## Texto para leitura:
Sociedade

Entre Deus e o
mundo fashion

MALU MARCOCCIA - 05/04/1999

Cantado em prosa e verso no mundo fashion dos estilistas de cabelo, Primo Bonafini engana quem o vê em ritmo frenético esculpindo madeixas de gente famosa do Grande ABC e conversando veleidades sobre os caprichos da beleza física, nunca tão reverenciada como neste final de século. Por trás do perfil carismático, falante e inquieto com a busca de atendimento impecável à numerosa e bem-nascida clientela esconde-se um religioso de mão cheia, católico zeloso que vai semanalmente à missa e tem devoção especial à Nossa Senhora. Também  se recolhe uma vez por semana em um grupo de orações, algo que recomenda a todos que desejam enlevar o espírito neste mundo frugal de aparências.


Muitos devem estar achando contraditório esse paranaense de Londrina, 33 anos, que deixou a terra natal com o sonho que embala milhares de jovens em busca de melhor oportunidade de trabalho na cidade grande. Afinal, não haveria duplo sentido em um profissional que tem como ofício incentivar a devoção ao corpo, à estética, exercitar momentos intimistas de dedicação à alma, ao coração? Não para Primo Bonafini. Ele vê a vaidade com respeito e não acha esnobe quem cultua o esplendor físico, algo que no jargão popular se convencionou chamar de dondocas. Primo prefere não classificar, não imprimir rótulos. Acha que a beleza que produz em seu salão não é um verniz externo que encobre o que a natureza roubou. "A beleza joga para cima a auto-estima e também faz bem ao astral interior. Gosto de ver as pessoas se sentirem bem, felizes" --  sublinha.

## O que fazer:
No texto sobre Primo Bonafini, renomeie "mundo fashion" como "mundo da moda" no trecho que começa em "Cantado em prosa" e termina em "frugal de aparências.", e escreva esse trecho de novo.

## Segmento de dados:

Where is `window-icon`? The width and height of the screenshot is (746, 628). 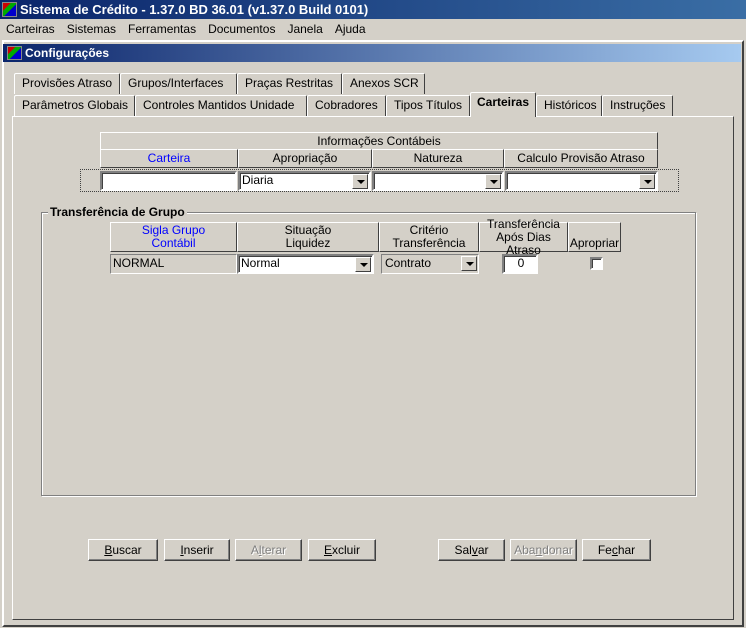
window-icon is located at coordinates (14, 53).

## Espaço da resposta:
Cantado em prosa e verso no mundo da moda dos estilistas de cabelo, Primo Bonafini engana quem o vê em ritmo frenético esculpindo madeixas de gente famosa do Grande ABC e conversando veleidades sobre os caprichos da beleza física, nunca tão reverenciada como neste final de século. Por trás do perfil carismático, falante e inquieto com a busca de atendimento impecável à numerosa e bem-nascida clientela esconde-se um religioso de mão cheia, católico zeloso que vai semanalmente à missa e tem devoção especial à Nossa Senhora. Também  se recolhe uma vez por semana em um grupo de orações, algo que recomenda a todos que desejam enlevar o espírito neste mundo frugal de aparências.